Nuestra puntuación
4.0 out of 5.0 stars

Título Original: DES TEUFELS BAD Dirección y guion:  Severin Fiala y Veronika Franz Intérpretes: Anja Plaschg, Maria Hofstätter, David Scheid y Natalija Baranova País: Austria. 2024 Duración: 120 minutos

Días de ira

«El baño del diablo» amanece con los preludios de una boda. Se despide, periclita, con un ritual de sangre humana ebrio de grosera ignorancia. Entre medio, en una espiral esquinada -no resulta fácil predecir lo que nos aguarda en la próxima vuelta-, los directores austríacos producidos por el maestro vienés, Ulrich  Seidl, evidencian por qué el autor de «Esparta» y «Rímini» se enamoró de esta película. Pero la cuestión, de lo que aquí se trata, es de interpelar, de señalar. Ahí reside el núcleo duro del filme, en dilucidar hacia donde va esta pesadilla mal vendida como de terror, aunque lo que (de)muestra hiele las entrañas.

La respuesta la tienen Severin Fiala y Veronika Franz. Ambos -insólita entente entre tía y sobrino político-, se asoman a ese cine europeo atemporal y desgarrador, el de los maestros escandinavos como Sjöström, Christensen, Dreyer y Bergman; el de los francotiradores de alma rusa como Tarkovski o Paradjanov, o el de los iconoclastas franceses como Franju y Bresson. O sea, cine que no hace concesiones  ni se permite blanduras. En definitiva, la cuestión reside en ahondar en ese territorio cinematográfico empeñado en alumbrar las épocas oscuras, los agujeros negros, el refugio de las tinieblas.

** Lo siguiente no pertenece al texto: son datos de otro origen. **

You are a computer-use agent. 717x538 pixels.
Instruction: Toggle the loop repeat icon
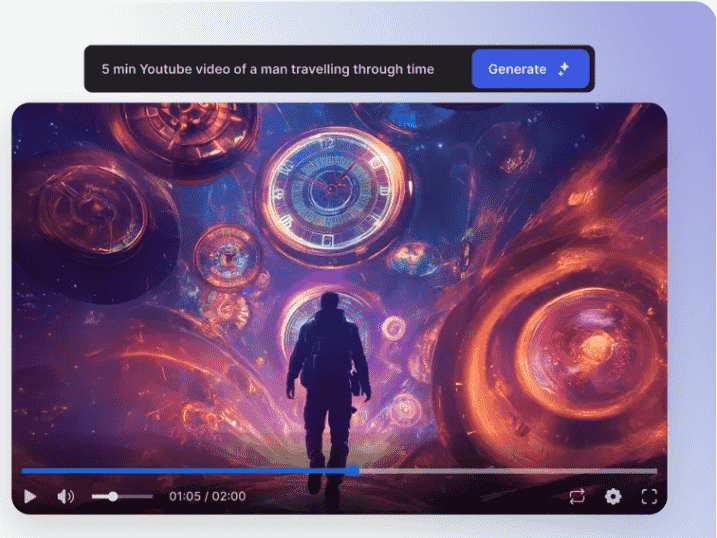[x=577, y=496]
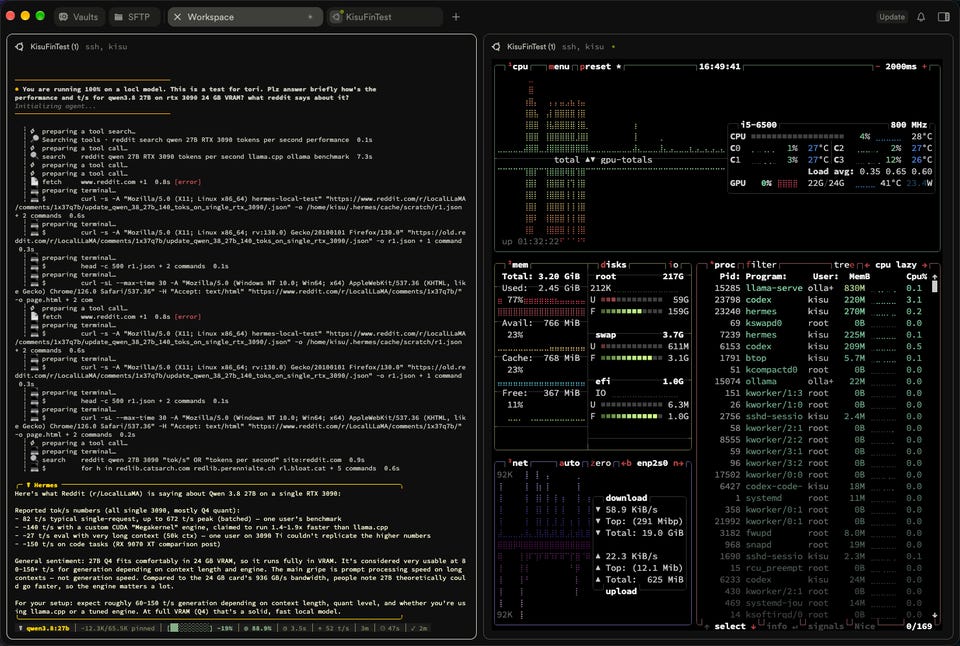Click the right arrow next to cpu lazy sorting

[924, 265]
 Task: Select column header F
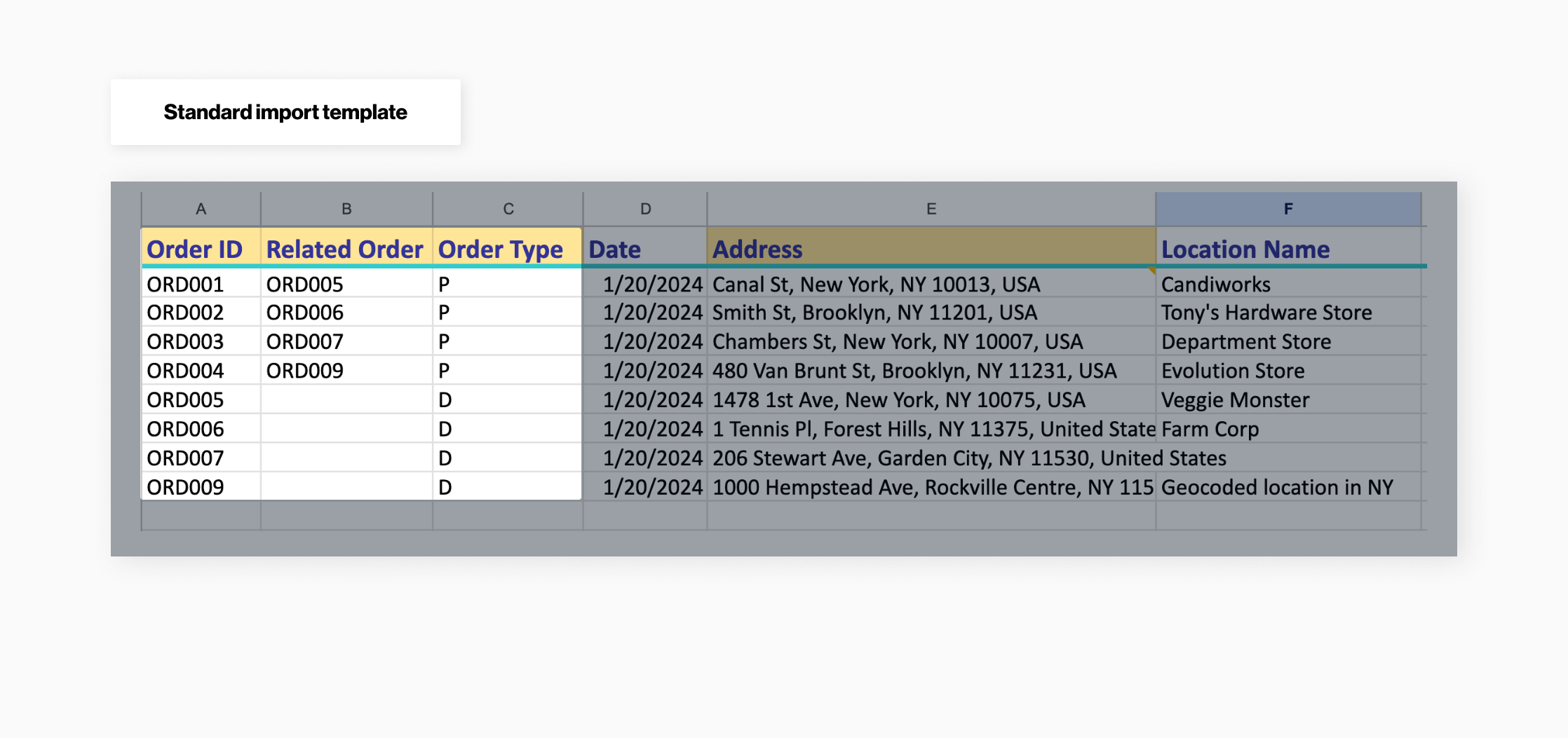[x=1289, y=208]
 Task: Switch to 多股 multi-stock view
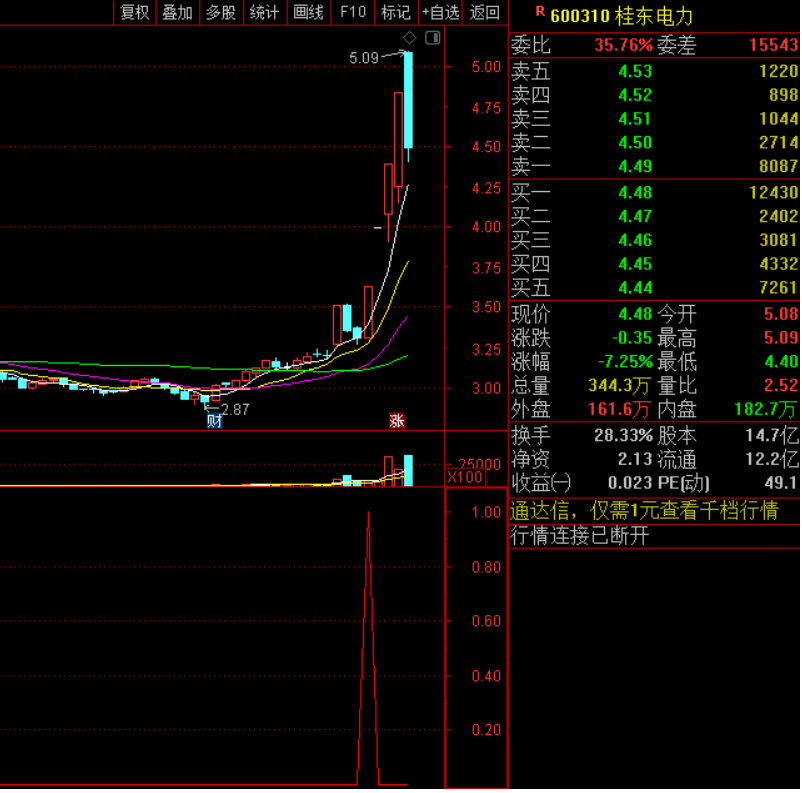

La que da ubicación temporal a «El baño del diablo» acontece a mediados del siglo XVIII. En la hora de «El arte de la fuga», en el tiempo del final del Barroco, poco antes del advenimiento del Romanticismo, los años en los que reinarían Gluck, Haydn y Mozart. Si traducimos lo que esto connota, hablaríamos del esplendor de la Europa del equilibrio y la racionalidad, daríamos cuenta de la cosecha de la Ilustración, pero también estaríamos alerta ante el adviento de la «Sturm und Drang».

Pero la luces «ilustradas», la música de los ángeles, solo sonaba entre los mármoles palaciegos, en las salas de conciertos, en los teatros del rey. En el bosque, en el mundo rural, el ciclo estacional marcaba el ritmo a la vez que el miedo eclesiástico y religioso hundía a las gentes en la tiniebla de pestes y supersticiones, de brujas y ritos sacrificiales. Con uno, terrible, de belleza extrema, empieza este «Baño». Acontece en un salto de agua que podría haber pintado Caspar David Friedrich, aunque recordemos que el celebérrimo pintor alemán nació dos décadas después de los hechos que ilustra esta película.

De manera que, sin mancharse de obviedad, Fiala y Franz dejan que el público digiera paulatinamente lo que acontece en su historia. Disemina hechos, comportamientos y gestualidades. Acciones que cobran sentido despacio, conforme el puzzle de tanta miseria permite apreciar la tesis que este relato enuncia.

Se nos advierte que la película está inspirada en hechos reales, que lo que aquí se conforma se nutre de al menos 400 casos hermanados por la sangre a la que en «El baño del diablo» se da cita. En aquellos días, si el hombre era azotado por la inclemencia, la mujer era doblemente condenada y triplemente maltratada. De eso va «El baño del diablo», de los sueños rotos de una joven novia cuyo despertar se convierte en pesadilla. Sin liberarse de su deseo aleccionador, pero sin incurrir en didactismos de cartón piedra, Fiala y Franz forjan un atormentado vía crucis. La naturaleza marca el ritmo, el fanatismo religioso pone la letra. Y lo que el filme canta -con una banda sonora perturbadora y onírica- esboza un alegato feminista que desnuda las leyendas negras de histerias femeninas, de brujas locas, de niños devorados y de tradiciones sanguinarias. Con un final que golpea sin piedad, «El baño del diablo» ni es folk horror, ni deja paso al desvarío gore, ni nada sabe de la ultraviolencia posmoderna. Arrasó en Sitges… pero lo hizo no desde el aullido dislocado sino desde la autoridad de una prosa ajena al tiempo, fuera de órbita. De esa que no se estila en las plataformas «mainstream», pero que jamás desaparecen, al menos hasta ahora. Como la cándida estulticia de los hombres o como la piadosa lucidez de la filantropía.